=== REQUIRED ACTIONS ===
1. In the essay about taking inventory, what word announced itself as the writer's word for the year?
2. Carry the essay about taking inventory forward from its final sentence.

=== SELECTED TEXT ===
Taking Inventory
From my sketchbook: 2025 Word of the Year in file folder labels, Holbein Gouache in Opera and Crayola Crayons
I don’t set New Years Resolutions, but I do like to meditate on a word and let one float to the surface. This year, the word that announced itself was Inventory. It sounds a little dry, like clipboards and spreadsheets, but I have jumped into Inventory headfirst like it’s my job. I’m making it my job actually, pushing aside my real employment to devote hours a day to the Inventory Practice. Something about the actuarial nature of it allows me to feel more comfortable with the words “I’m Doing Inventory” than “I’m Making Art”, and I certainly carve more time out for it this way.
I have a lot of things and stuff. I love objects. I have a terrible memory for life events but I can always remember where I bought something, who I was with, why I wanted it when I hold an object. I have a deep attachment to childhood things: Fisher Price, Playmobile, Barbies, children’s books, the smell of my Cabbage Patch Kids head, still. I like physical media: 16mm film, filmstrips, 78/33/45rpm records, photo slides, books, magazines, catalogs, yearbooks, zines. I like being surrounded by button collections, business self-inking stamps, Swingline staplers and old suitcases. I have wondered why, but the best I can come up with is the connection to memory.
I started drawing my collections and cataloging my kids books into Library Thing before the LA fires, but it occurs to me that I’m trying to hold these objects one more time so I can be ready to release them. Clearing out your Mom’s house as she lies in the hospital, unable to spend her final months on Earth with all the things that gave her joy, will remind you that they are, in fact, Just Things. Flammable, dissolvable, donatable things. I have literally hyperventilated in a transfer station, watching bulldozers and men in safety vests try to wrangle all the Things we needed and then did not need anymore, and I will never go there again. But still, I collect Things..

[Collected data]
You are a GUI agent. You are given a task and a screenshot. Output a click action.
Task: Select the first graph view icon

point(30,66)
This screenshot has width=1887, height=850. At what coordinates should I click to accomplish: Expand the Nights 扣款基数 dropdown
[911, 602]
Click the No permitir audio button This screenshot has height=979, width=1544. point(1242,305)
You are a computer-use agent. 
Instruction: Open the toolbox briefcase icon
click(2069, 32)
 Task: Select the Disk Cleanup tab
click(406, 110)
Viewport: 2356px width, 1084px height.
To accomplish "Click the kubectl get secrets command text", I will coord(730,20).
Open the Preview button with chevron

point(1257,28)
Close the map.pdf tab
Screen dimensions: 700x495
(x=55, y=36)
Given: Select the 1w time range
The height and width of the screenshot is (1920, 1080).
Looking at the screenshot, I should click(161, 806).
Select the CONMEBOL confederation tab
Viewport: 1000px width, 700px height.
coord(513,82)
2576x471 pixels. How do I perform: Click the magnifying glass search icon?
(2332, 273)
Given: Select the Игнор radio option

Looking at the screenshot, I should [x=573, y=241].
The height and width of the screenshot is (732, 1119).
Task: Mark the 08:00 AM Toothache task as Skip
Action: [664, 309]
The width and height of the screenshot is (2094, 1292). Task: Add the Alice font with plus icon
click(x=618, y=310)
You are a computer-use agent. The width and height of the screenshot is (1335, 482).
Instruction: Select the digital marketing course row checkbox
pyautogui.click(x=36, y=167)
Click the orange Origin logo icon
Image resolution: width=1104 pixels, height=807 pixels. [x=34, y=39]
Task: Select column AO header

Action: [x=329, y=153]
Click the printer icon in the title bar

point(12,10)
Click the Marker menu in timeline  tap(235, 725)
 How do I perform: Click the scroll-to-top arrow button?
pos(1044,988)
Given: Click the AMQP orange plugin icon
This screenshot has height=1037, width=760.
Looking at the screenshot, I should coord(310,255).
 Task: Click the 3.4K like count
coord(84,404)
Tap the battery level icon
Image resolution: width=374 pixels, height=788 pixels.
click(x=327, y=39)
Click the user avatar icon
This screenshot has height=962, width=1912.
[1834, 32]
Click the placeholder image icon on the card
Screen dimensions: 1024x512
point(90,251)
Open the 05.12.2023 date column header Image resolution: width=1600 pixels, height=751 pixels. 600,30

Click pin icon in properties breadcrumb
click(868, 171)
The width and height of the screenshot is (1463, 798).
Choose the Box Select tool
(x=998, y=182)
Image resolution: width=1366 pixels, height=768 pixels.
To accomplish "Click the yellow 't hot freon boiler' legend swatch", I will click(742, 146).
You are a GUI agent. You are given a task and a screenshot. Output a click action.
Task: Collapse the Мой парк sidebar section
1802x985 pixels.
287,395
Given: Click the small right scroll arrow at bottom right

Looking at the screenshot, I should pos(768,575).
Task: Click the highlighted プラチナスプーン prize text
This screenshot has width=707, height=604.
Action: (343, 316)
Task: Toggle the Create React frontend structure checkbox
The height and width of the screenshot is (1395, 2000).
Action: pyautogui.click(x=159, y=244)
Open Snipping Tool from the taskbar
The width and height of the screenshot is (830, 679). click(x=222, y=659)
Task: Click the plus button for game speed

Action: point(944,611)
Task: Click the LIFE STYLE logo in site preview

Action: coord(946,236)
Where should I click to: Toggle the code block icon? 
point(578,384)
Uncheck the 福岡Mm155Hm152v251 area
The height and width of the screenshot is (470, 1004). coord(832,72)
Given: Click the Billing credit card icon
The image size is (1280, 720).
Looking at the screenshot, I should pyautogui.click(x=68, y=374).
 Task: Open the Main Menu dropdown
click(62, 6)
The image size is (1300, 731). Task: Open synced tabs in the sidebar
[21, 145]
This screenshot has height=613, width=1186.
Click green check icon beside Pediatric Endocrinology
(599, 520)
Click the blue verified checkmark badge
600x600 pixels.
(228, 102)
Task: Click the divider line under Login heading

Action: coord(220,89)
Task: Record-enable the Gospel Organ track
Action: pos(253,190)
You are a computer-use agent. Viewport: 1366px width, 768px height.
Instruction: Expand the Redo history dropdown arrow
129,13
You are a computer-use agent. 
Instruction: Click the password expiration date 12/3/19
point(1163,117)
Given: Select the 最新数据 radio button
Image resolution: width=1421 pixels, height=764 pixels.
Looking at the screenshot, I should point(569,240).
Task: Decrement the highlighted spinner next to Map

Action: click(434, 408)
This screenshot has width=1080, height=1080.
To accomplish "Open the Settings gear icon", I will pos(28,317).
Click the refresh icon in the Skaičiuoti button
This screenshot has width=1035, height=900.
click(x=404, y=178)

=== RESULTS ===
1. Inventory

2.
And now I draw the Things. I can’t draw, not really, but this project reminds me that if you get the general idea of an object and squint your eyes a little, you can make lines on paper that sort of look like the actual object. Like badges, and fishing lures and notebooks and jingle bells.
It occurs to me that way before Inventory was a twinkle in 2025’s eye, my last few ‘zines - wait, all my ‘zines??? - are Inventory-adjacent. Visible Storage, indeed. All the Pencils I Own (as of August 26, 2024), Things We Took From the Car, The End, Martin Ritt: Watching, Ranking and Discussing Every Single One of Martin Ritt’s Movies (all available for ordering, please feel free to help me continue inventorying and also clearing out my house). So maybe it’s not just my word for 2025, but the actually guiding principle of all my art and interest, converging in one concept, at last, at long last, making sense of it all.